**Activity**. Using the listing below, print exactly everything from the line with "Open the #Brosius_Gersdorf hashtag" down to the line with "Where should I", both included, and nothing more.

**Provided material**.

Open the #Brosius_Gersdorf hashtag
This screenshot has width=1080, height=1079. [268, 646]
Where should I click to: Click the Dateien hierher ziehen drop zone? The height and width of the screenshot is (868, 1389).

==

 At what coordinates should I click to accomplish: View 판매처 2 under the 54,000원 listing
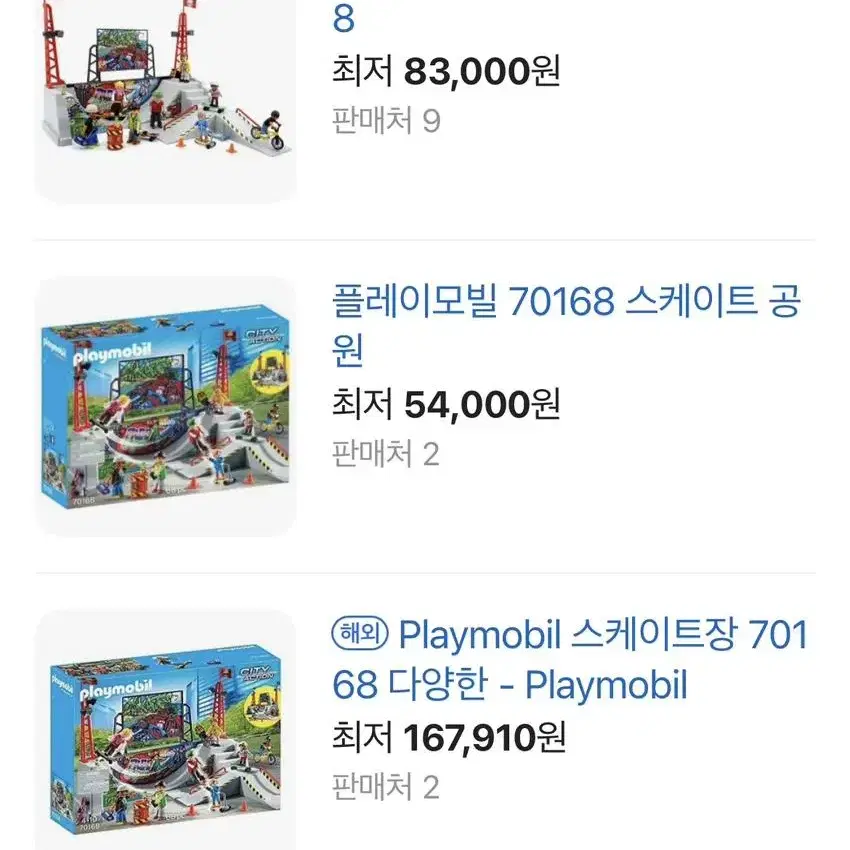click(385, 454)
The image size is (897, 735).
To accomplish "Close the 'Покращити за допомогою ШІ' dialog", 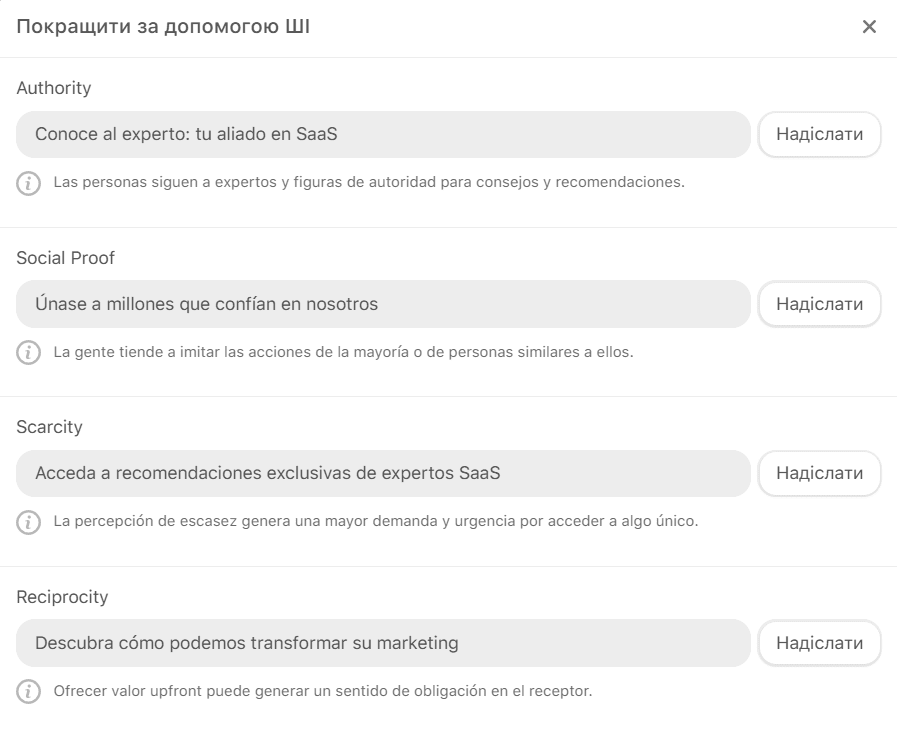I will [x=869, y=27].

**Result below**.
Open the #Brosius_Gersdorf hashtag
This screenshot has width=1080, height=1079. [268, 646]
Where should I click to: Click the Dateien hierher ziehen drop zone? The height and width of the screenshot is (868, 1389).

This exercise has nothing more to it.